* DO THIS
Set out the records below as a Markdown table with the columns Row and Entry. Start with the line containing "Given: Select the" and go on through the line containing "click(99, 426)", including both, and leave out blank lines.

* DATA
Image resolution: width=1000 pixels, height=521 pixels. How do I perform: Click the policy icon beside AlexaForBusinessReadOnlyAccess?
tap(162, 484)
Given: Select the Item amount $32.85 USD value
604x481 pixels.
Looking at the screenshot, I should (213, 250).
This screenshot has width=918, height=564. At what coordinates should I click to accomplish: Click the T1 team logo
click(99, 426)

* * *

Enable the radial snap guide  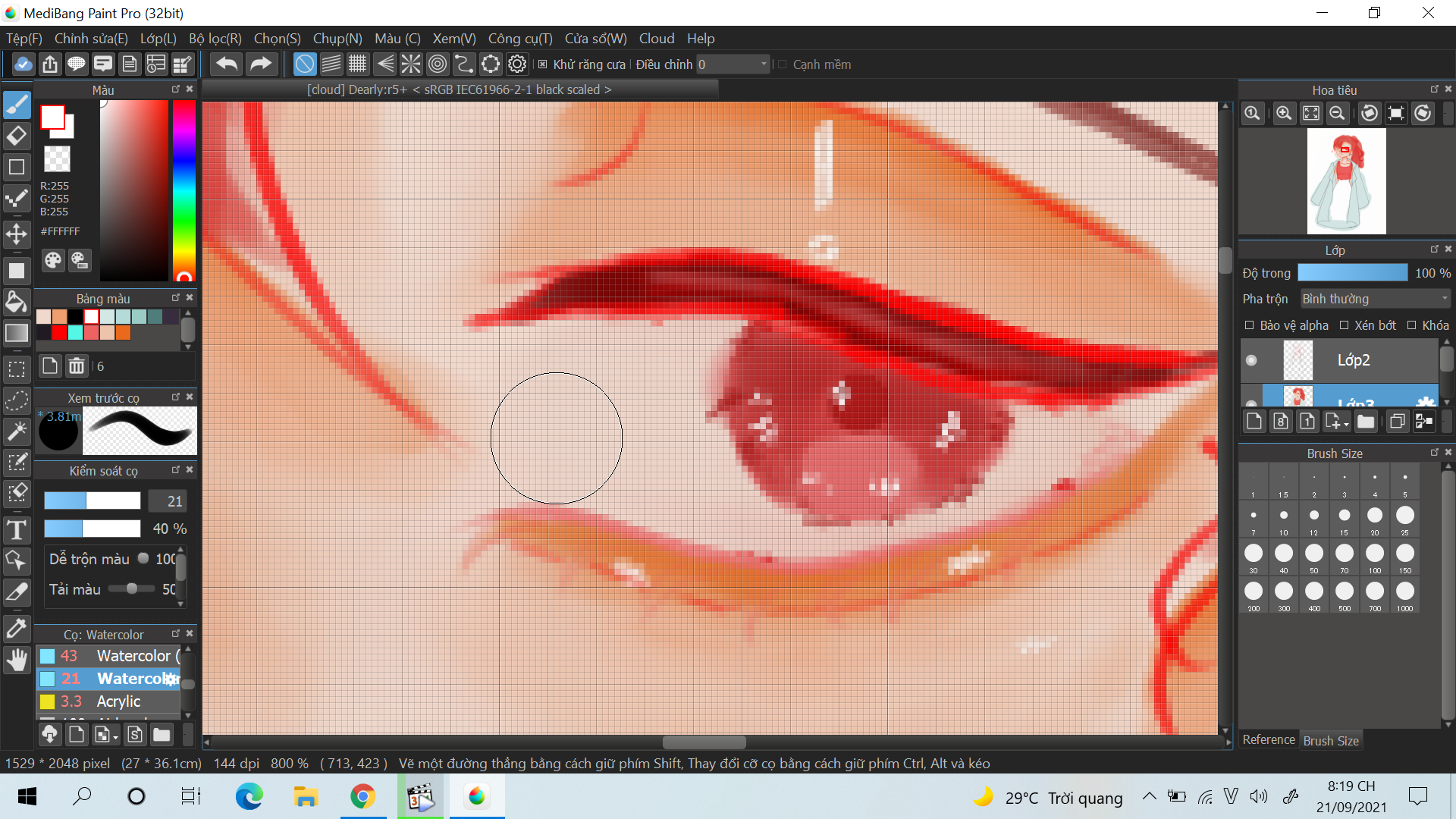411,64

* RIGHT ANSWER
| Row | Entry |
|---|---|
| 1 | Given: Select the Item amount $32.85 USD value |
| 2 | 604x481 pixels. |
| 3 | Looking at the screenshot, I should (213, 250). |
| 4 | This screenshot has width=918, height=564. At what coordinates should I click to accomplish: Click the T1 team logo |
| 5 | click(99, 426) |